En Iraq, le gouvernement estime que plus de 50 000 personnes quittent leurs maisons chaque mois, rejoignant les 365 000 personnes qui sont devenues des déplacées internes depuis février. Certains gouvernorats ont enregistré une augmentation de 1 à 10 du nombre de déplacés internes depuis le début de cette année. Ces déplacements à cause de la violence permanente en Iraq représentent un immense défi humanitaire et un poids énorme aussi bien pour les déplacés que pour les familles iraquiennes qui essaient de les aider dans des communautés d'accueil. Les immenses besoins, la violence persistante et les difficultés pour atteindre les déplacés font qu'il s'agit d'un problème quasiment au-delà des capacités des agences humanitaires, y compris de l'UNHCR.
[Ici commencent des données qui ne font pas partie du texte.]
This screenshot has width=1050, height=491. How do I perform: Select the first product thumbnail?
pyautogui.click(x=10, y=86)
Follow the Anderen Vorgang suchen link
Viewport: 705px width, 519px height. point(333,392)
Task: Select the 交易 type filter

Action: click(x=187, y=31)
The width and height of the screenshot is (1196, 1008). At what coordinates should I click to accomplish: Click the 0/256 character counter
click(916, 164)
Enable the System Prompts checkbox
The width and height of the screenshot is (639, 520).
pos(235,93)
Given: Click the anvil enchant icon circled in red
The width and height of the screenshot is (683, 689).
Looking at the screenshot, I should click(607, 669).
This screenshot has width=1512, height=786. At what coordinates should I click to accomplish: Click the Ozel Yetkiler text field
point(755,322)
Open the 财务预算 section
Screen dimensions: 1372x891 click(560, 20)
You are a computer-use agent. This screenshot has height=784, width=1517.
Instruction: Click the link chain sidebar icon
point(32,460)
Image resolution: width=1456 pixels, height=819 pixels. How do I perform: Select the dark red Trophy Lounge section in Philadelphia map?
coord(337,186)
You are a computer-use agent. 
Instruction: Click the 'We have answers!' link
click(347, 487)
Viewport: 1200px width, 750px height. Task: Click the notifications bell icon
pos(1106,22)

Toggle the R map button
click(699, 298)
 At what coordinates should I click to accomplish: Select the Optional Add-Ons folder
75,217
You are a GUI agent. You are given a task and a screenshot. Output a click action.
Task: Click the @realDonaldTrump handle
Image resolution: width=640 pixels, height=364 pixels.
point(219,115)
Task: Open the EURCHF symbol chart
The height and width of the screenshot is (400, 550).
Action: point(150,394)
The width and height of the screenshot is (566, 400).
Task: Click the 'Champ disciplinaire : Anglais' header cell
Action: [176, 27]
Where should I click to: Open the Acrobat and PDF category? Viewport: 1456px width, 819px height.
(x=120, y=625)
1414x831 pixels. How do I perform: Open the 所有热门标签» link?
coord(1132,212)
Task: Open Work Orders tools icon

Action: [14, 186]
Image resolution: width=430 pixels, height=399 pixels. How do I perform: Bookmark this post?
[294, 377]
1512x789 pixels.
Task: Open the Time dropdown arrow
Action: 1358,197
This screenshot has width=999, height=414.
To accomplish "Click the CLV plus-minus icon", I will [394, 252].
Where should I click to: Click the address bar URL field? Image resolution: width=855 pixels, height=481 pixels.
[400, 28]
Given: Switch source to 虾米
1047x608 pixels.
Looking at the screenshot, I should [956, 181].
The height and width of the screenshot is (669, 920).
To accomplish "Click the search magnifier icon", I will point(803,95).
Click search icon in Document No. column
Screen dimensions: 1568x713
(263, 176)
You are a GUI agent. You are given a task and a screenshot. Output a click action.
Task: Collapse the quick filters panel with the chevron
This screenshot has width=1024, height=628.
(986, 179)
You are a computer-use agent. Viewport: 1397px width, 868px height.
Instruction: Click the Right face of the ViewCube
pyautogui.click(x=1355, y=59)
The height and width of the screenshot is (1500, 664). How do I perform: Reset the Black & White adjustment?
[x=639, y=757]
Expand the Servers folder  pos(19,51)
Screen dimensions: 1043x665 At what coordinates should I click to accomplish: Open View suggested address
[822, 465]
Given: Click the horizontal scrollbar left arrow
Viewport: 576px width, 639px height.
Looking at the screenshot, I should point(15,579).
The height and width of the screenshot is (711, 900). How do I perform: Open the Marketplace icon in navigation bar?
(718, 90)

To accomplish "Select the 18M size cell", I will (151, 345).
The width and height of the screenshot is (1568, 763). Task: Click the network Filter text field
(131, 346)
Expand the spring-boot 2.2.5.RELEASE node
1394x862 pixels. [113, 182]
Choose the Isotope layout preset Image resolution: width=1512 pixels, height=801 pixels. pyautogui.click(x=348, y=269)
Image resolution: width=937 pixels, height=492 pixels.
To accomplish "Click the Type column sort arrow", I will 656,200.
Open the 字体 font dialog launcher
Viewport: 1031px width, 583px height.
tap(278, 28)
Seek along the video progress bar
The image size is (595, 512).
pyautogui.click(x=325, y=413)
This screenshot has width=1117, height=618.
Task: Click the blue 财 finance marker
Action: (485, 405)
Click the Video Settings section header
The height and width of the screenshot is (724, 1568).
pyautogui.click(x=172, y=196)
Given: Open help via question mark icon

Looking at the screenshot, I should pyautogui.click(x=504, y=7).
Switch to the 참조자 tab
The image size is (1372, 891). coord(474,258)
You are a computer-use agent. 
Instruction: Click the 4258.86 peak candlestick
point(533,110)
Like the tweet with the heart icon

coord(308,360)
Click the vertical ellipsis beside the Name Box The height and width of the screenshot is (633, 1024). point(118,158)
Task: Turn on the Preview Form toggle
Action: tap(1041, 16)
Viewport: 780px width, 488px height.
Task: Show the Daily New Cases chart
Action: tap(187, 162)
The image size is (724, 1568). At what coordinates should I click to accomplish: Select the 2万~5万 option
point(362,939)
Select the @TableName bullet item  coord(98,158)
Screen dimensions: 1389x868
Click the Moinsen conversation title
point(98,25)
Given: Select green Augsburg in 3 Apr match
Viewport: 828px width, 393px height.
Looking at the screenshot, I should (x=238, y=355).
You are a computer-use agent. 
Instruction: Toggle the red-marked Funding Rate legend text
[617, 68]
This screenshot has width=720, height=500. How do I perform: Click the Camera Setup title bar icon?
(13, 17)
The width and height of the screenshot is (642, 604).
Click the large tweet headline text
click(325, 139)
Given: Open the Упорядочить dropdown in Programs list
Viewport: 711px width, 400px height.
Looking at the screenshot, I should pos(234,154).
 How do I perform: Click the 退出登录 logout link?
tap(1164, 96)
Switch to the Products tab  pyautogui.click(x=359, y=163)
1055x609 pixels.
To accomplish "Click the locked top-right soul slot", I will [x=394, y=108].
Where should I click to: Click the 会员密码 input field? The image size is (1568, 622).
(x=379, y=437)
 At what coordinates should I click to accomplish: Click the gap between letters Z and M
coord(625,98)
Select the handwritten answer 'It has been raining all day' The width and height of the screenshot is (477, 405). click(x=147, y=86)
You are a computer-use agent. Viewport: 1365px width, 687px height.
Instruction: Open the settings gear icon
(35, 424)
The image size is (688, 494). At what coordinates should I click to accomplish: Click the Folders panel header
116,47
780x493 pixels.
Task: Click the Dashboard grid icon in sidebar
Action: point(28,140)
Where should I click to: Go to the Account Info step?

Plus cette situation dure, plus il est difficile aussi bien pour les déplacés internes que pour leurs communautés d'accueil de trouver des ressources. Des milliers de déplacés sans lien familial ou sans argent vivent dans des bâtiments publics et des écoles, souvent dans des installations totalement improvisées et dans des camps gouvernementaux administrés par le Croissant Rouge iraquien. Il y a donc un besoin urgent d'hébergement, de matériel d'aide, de nourriture, d'accès à l'eau et au travail. Ceux qui ont fui vers les autres gouvernorats rencontrent souvent des difficultés pour avoir accès aux services de base tels que des soins de santé ou l'école. Souvent les déplacés n'ont aucun papier d'identité et se faire enregistrer dans un nouveau lieu prend parfois des mois. Les femmes et les enfants déplacés internes risquent de devenir de plus en plus vulnérables face à toute forme d'exploitation et d'abus.
Aussi bien en Iraq que dans les pays voisins, un nombre de plus en plus important de familles deviennent dépendantes et démunies. Beaucoup de ceux qui ont fui ont maintenant peu d'argent, et ceux qui avaient fui auparavant se trouvent sans ressources. La tradition d'accueil est également en train de disparaître dans certains pays voisins, qui étaient auparavant extrêmement généreux dans l'accueil de certains Iraquiens. Alors qu'ils sont encore tolérés, nous voyons des mesures de plus en plus restrictives se mettre en place quant à la durée du séjour et l'extension des visas. Les loyers sont élevés, et on reproche aux Iraquiens de faire monter les prix. Les prix sur les marchés augmentent également et les centres de santé et les écoles sont de plus en plus surchargés dans certaines régions.
Nous lançons donc un appel aux pays voisins pour qu'ils continuent à faire preuve d'hospitalité et d'offrir une protection temporaire aux Iraquiens, et pour les pays plus éloignés que ceux de la région, de les aider à supporter le fardeau.
Lors de la réunion des donateurs mercredi, l'UNHCR a expliqué que sur les 29 millions de dollars pour son budget 2006 pour l'opération iraquienne, il manquait quelque neuf millions et qu'il y avait maintenant beaucoup de nouveaux groupes vulnérables qui avaient besoin d'une aide urgente. Des activités courent le risque d'être coupées avant la fin de l'année si les fonds ne rentrent pas. Les donateurs ont également été informés que l'UNHCR menait actuellement une nouvelle évaluation régionale face à l'augmentation des besoins d'un nombre de plus en plus grand de personnes déplacées et pour la plupart vulnérables.